MIDAS Talk: Arthur Spirling
340 West Hall
Word Embeddings: What works, what doesn't, and how to tell the difference for applied research
We consider the properties and performance of word embeddings techniques in the context of political science research. In particular, we explore key parameter choices—including context window length, embedding vector dimensions and the use of pre-trained vs locally fit variants—with respect to efficiency and quality of inferences possible with these models. Reassuringly we show that results are generally robust to such choices for political corpora of various sizes and in various languages. Beyond reporting extensive technical findings, we provide a novel crowdsourced “Turing test”-style method for examining the relative performance of any two models that produce substantive, text-based outputs. Encouragingly, we show that popular, easily available pre-trained embeddings perform at a level close to—or surpassing— both human coders and more complicated locally-fit models. For completeness, we provide best practice advice for cases where local fitting is required.

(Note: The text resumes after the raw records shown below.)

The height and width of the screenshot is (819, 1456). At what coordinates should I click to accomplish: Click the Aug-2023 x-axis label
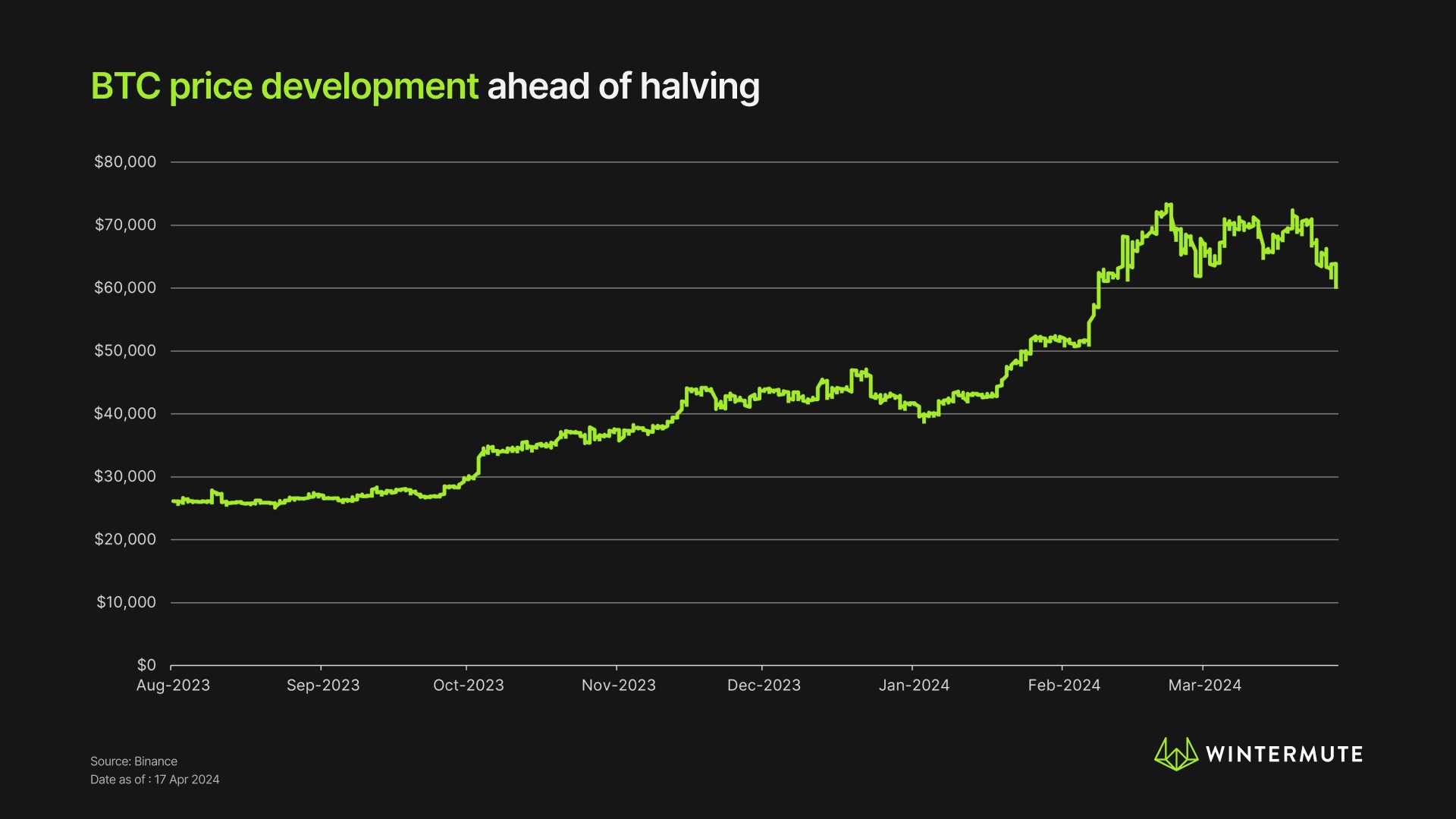pyautogui.click(x=173, y=686)
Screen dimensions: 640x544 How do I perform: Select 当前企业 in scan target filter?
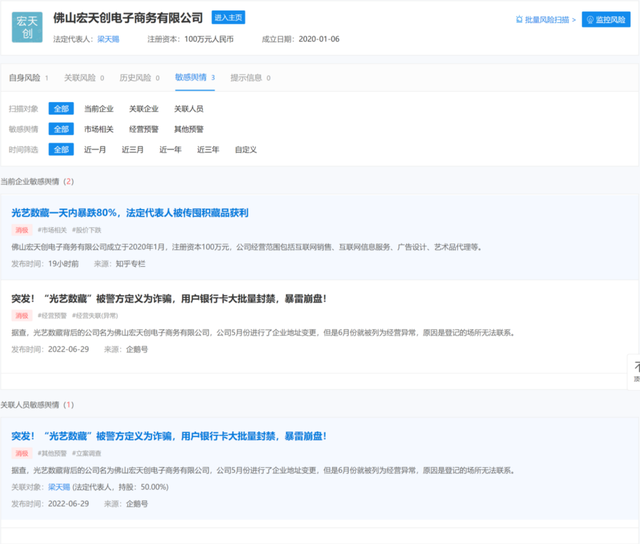click(99, 108)
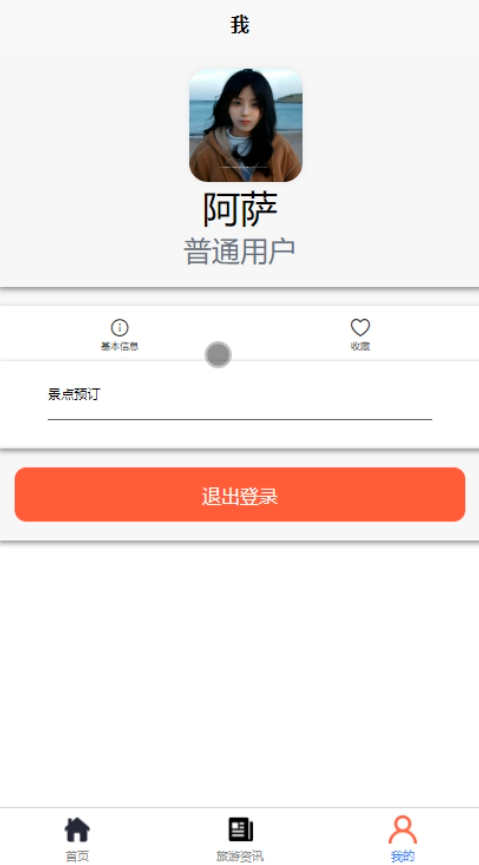
Task: Click the 收藏 text label
Action: [360, 346]
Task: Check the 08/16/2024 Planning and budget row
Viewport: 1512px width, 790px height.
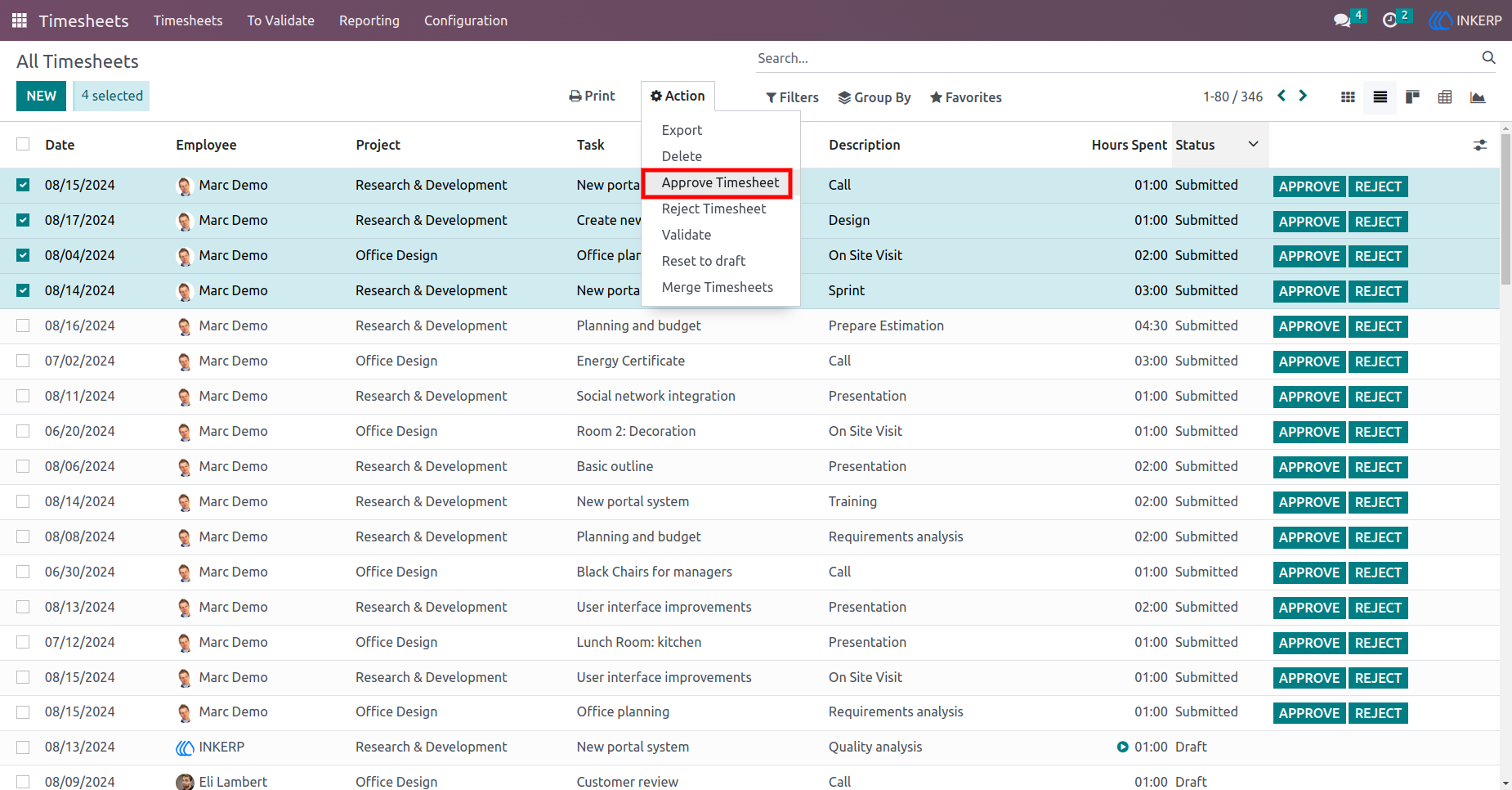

Arthur Spirling is Professor of Politics and Data Science at New York University. He received a bachelor’s and master’s degree from the London School of Economics, and a master’s degree and PhD from the University of Rochester. Spirling’s research centers on quantitative methods for social science, especially those that use text as data and more recently, deep learning and embedding representations. His work on these subjects has appeared in outlets such as the American Political Science Review, the American Journal of Political Science, the Journal of the American Statistical Association and conference proceedings in computer science. Substantively, he is interested in the political development of institutions, especially for the United Kingdom.
Sponsored by the Michigan Institute for Data Science (MIDAS).